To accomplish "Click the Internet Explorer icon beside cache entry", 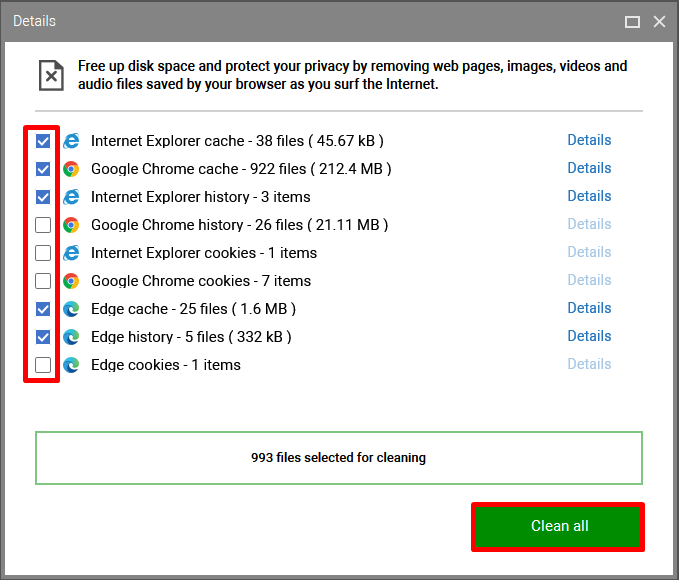I will [x=71, y=141].
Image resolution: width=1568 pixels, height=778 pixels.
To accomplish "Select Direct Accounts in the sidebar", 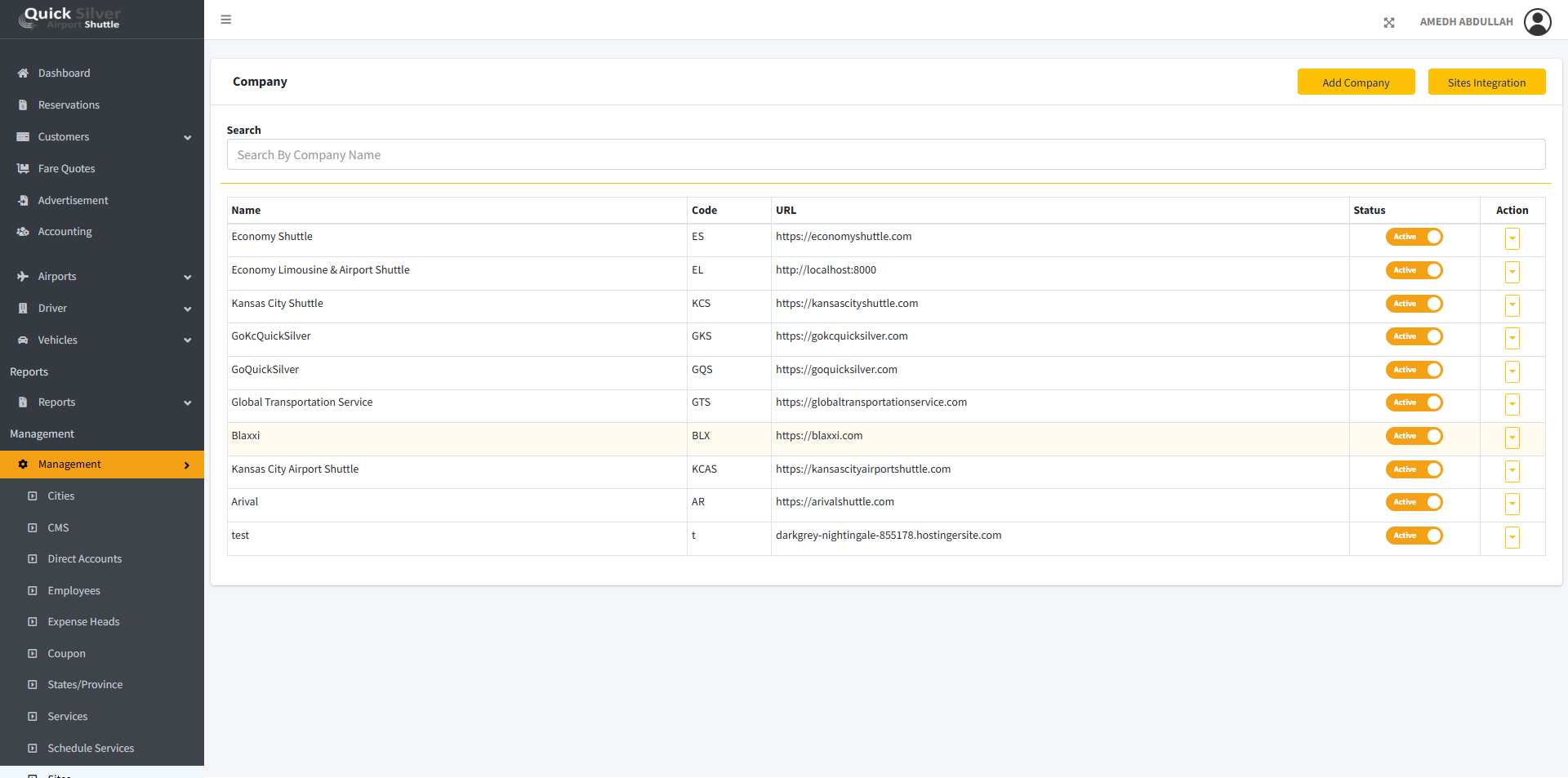I will click(x=84, y=559).
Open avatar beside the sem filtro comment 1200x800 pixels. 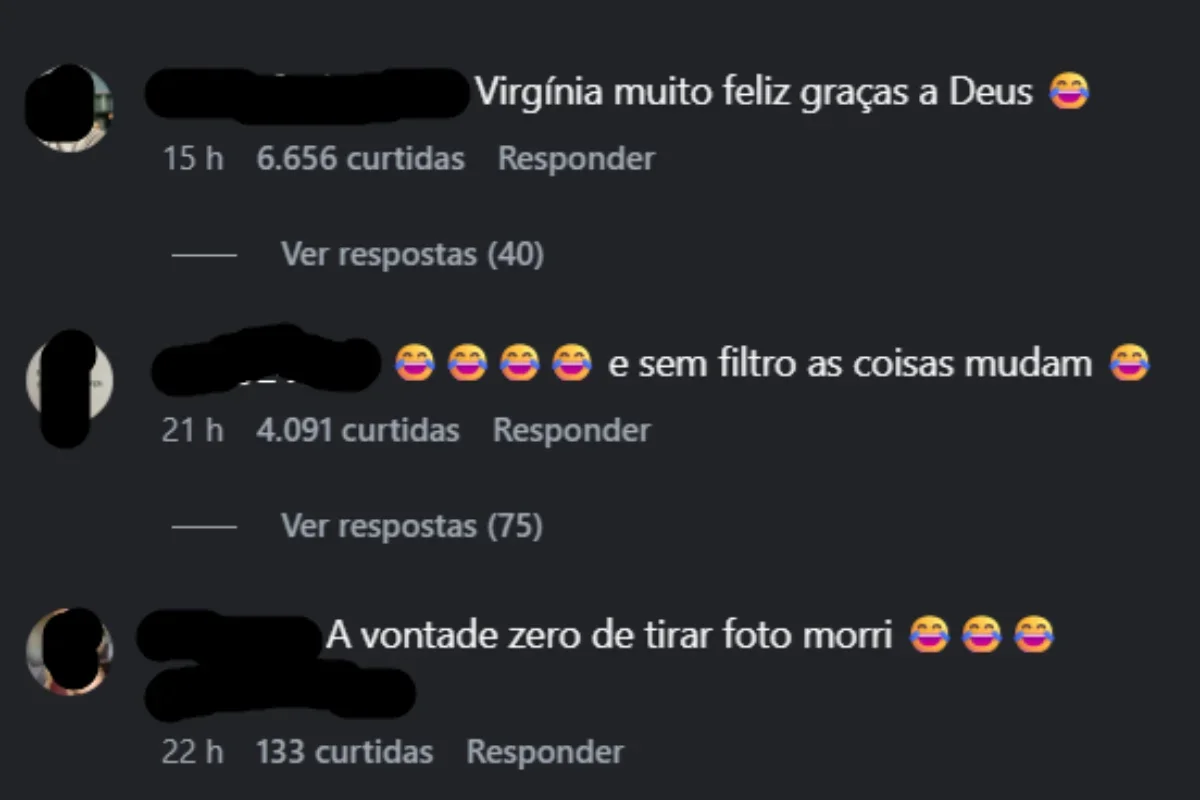pos(68,380)
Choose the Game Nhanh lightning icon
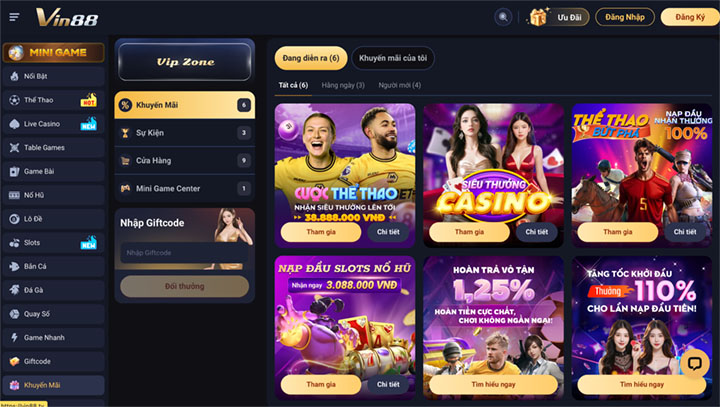The image size is (720, 407). tap(14, 337)
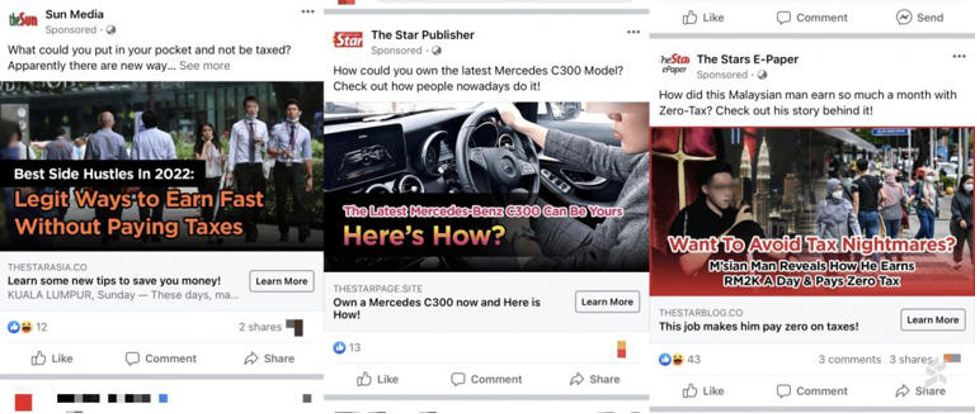The width and height of the screenshot is (977, 414).
Task: Open options menu on Sun Media post
Action: 308,11
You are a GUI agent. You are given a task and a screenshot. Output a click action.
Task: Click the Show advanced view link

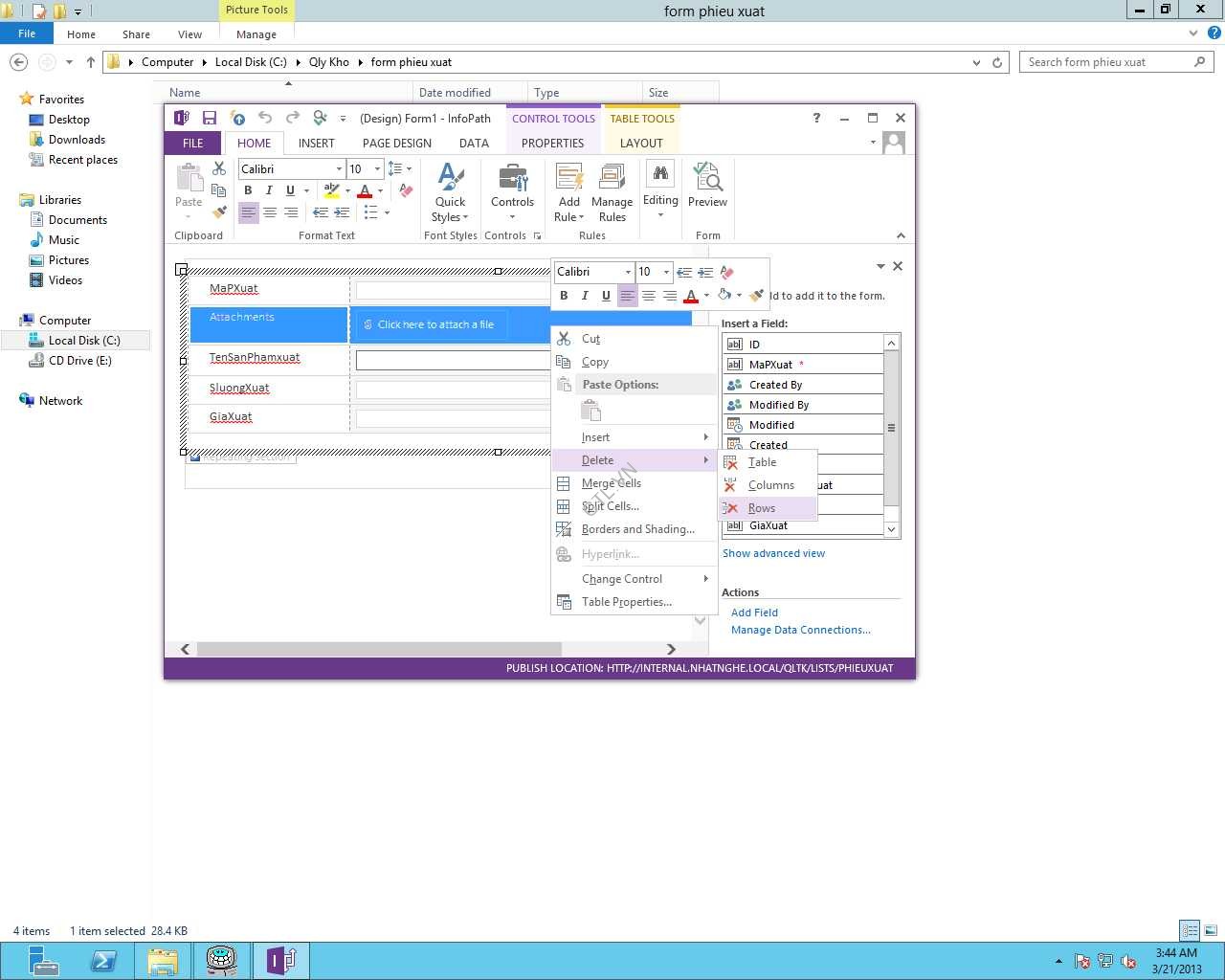pyautogui.click(x=773, y=553)
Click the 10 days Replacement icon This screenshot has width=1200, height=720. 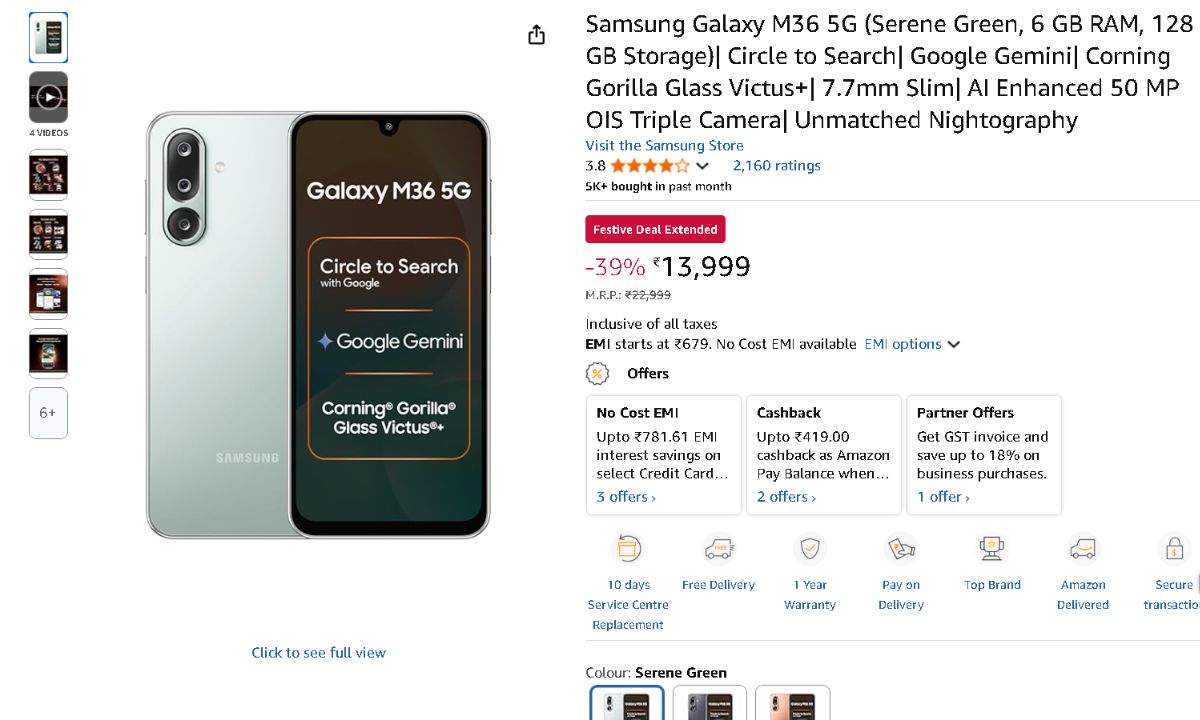627,549

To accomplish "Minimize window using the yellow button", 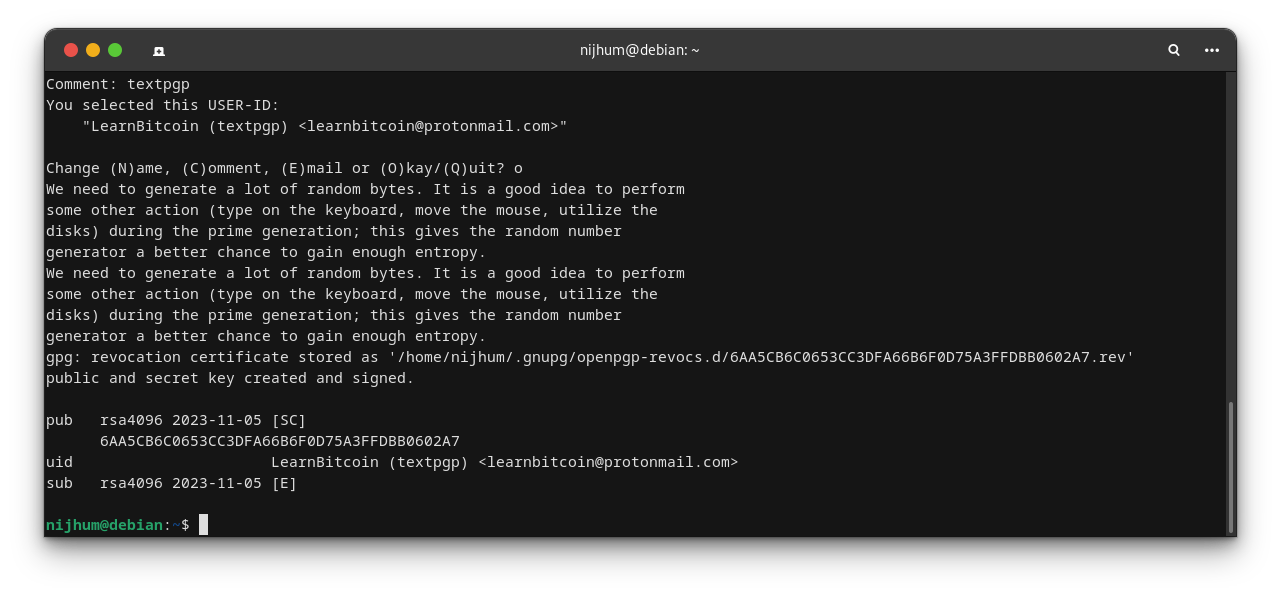I will pyautogui.click(x=93, y=50).
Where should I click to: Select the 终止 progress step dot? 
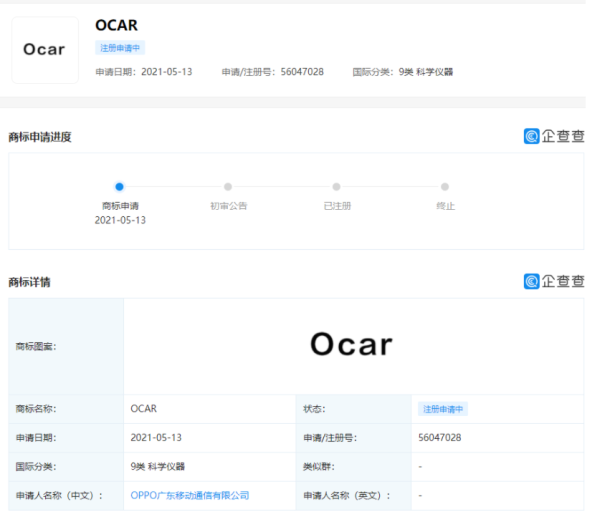pyautogui.click(x=445, y=186)
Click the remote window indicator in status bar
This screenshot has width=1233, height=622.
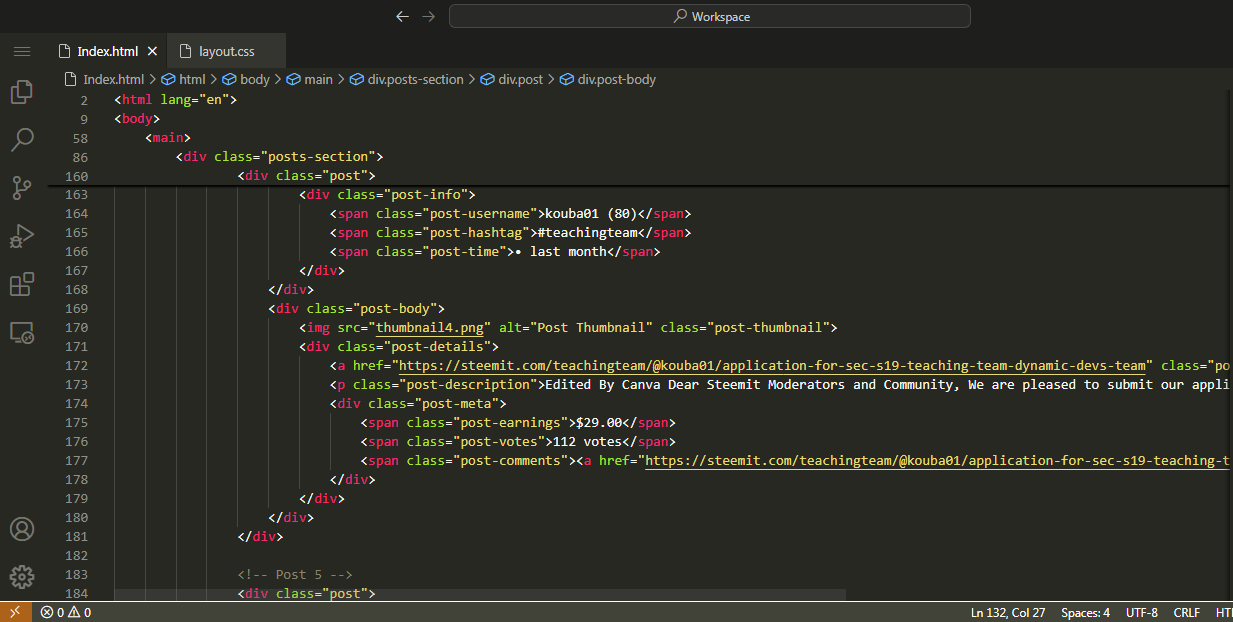point(15,612)
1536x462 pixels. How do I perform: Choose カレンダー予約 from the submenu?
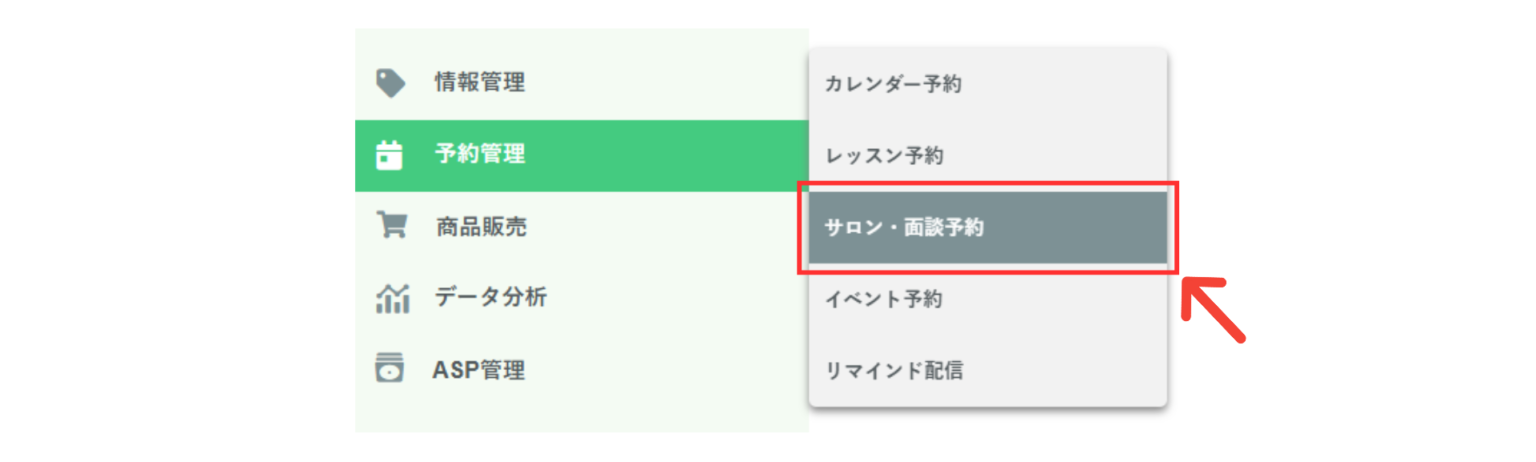coord(893,85)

[TRY IT]
Only the lines from the one containing "Click the remote" through the last line of the entries, both included, should be repeated exactly, and the pictures should be left out.

[TASK SOLUTION]
Click the remote window indicator in status bar
This screenshot has width=1233, height=622.
point(15,612)
1536x462 pixels. How do I perform: Choose カレンダー予約 from the submenu?
coord(893,85)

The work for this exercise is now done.